Column-switching high-performance liquid chromatographic method for determination of a new antiviral agent, cyclaradine, in serum.

Abstract

Cyclaradine is a novel carbocyclic nucleoside with good activity against the viruses of the herpes group. To facilitate pharmacokinetic studies on cyclaradine, an automated column-switching high-performance liquid chromatographic (HPLC) method was developed for the determination of cyclaradine in serum. Deproteinized serum containing cyclaradine was directed to an on-line extraction column which retained cyclaradine while many potentially interfering components were eluted to waste. Fourteen minutes later, the switching valve was automatically rotated, permitting an appropriate mobile phase to elute cyclaradine from the extraction column onto an analytical C18 column for further separation and UV detection. The method showed excellent linearity (r = 0.9995) for cyclaradine concentrations ranging from 0.05 to 5 micrograms/ml. It also provided good sensitivity (0.05 micrograms/ml).
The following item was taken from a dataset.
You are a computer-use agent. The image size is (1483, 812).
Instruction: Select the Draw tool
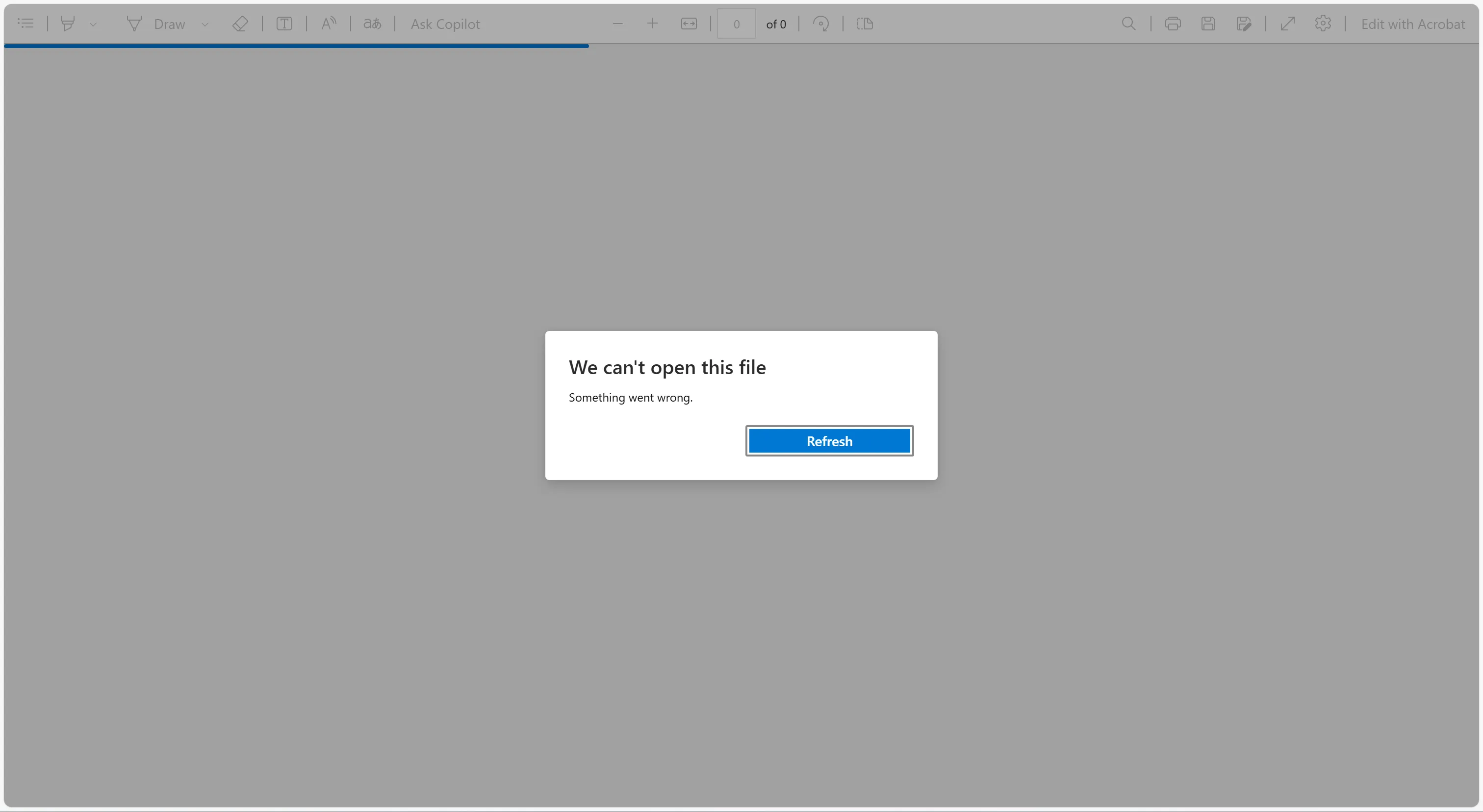tap(156, 24)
The assay was precise, with within-run and between-run coefficients of variation of less than 1.90%. The accuracy, expressed as differences between observed values and theoretical values, ranged from -4.12 to 4.80%. The assay involves a simple deproteinization of serum followed by a fully automated sample cleanup, eliminating long and tedious manual extraction prior to HPLC. The column-switching HPLC method has been successfully used for the determination of cyclaradine serum levels in squirrel monkeys following a single oral dose of 20 mg/kg.